## Your goal
Copy the data below verbatim, from the start through the line containing "Action: tap(127, 334)", and output only those lines.
>> begin
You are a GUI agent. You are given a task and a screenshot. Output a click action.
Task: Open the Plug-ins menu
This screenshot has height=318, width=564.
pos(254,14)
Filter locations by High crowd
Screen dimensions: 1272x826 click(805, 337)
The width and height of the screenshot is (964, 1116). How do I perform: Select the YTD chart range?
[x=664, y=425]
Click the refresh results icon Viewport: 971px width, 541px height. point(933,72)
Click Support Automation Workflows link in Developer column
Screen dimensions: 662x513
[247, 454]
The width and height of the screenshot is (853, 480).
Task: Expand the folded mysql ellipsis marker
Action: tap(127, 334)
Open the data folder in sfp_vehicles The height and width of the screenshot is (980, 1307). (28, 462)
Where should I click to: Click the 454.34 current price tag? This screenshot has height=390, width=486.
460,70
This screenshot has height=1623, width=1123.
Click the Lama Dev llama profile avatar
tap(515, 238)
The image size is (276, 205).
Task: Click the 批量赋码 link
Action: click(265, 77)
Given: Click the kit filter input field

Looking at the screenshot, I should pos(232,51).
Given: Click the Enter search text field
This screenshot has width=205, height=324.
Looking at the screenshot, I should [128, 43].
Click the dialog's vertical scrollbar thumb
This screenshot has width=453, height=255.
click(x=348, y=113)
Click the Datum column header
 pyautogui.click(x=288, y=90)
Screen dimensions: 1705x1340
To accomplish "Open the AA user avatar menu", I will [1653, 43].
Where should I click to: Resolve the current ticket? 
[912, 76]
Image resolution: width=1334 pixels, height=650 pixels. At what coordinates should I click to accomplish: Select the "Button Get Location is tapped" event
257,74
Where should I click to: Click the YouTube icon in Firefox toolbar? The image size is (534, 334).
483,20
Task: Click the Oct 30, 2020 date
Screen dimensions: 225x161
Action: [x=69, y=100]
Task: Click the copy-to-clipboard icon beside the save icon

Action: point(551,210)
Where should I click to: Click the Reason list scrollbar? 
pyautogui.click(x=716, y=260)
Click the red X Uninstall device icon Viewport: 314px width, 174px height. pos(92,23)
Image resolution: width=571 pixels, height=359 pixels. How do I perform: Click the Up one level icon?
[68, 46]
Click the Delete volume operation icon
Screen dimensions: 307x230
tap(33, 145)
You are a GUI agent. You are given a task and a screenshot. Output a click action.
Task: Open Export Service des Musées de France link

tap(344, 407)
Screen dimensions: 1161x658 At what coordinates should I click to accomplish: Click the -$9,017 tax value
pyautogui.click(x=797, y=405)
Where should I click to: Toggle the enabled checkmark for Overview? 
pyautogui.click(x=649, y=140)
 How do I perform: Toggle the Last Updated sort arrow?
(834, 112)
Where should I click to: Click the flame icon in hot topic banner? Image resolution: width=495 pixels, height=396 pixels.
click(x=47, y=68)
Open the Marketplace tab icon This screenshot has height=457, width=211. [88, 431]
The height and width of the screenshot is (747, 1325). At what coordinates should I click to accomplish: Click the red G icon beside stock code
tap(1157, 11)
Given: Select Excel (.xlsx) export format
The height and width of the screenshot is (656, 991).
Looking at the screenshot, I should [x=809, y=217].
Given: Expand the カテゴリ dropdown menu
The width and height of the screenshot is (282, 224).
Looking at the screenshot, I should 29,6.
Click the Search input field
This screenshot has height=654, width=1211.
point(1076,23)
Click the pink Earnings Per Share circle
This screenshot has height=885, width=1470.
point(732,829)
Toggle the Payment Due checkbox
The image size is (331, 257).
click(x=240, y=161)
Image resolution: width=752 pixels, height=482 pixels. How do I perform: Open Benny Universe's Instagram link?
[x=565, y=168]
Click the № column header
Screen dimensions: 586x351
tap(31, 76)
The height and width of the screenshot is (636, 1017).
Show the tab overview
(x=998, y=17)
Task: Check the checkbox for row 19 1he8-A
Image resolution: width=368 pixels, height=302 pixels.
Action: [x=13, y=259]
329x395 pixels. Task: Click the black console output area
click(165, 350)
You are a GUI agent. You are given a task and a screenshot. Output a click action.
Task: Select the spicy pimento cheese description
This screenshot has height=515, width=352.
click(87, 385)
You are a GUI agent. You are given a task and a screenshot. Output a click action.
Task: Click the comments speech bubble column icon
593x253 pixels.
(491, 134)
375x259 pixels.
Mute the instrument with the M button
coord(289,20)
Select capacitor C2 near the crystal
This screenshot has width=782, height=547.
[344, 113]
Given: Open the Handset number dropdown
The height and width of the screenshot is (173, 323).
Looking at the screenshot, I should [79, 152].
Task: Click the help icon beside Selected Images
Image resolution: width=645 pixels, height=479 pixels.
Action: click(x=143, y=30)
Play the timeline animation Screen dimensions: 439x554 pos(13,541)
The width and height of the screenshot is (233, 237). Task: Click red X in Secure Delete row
>> end
## Exercise result
You are a GUI agent. You are given a task and a screenshot. Output a click action.
Task: Open the Plug-ins menu
This screenshot has height=318, width=564.
pos(254,14)
Filter locations by High crowd
Screen dimensions: 1272x826 click(805, 337)
The width and height of the screenshot is (964, 1116). How do I perform: Select the YTD chart range?
[x=664, y=425]
Click the refresh results icon Viewport: 971px width, 541px height. point(933,72)
Click Support Automation Workflows link in Developer column
Screen dimensions: 662x513
[247, 454]
The width and height of the screenshot is (853, 480).
Task: Expand the folded mysql ellipsis marker
Action: tap(127, 334)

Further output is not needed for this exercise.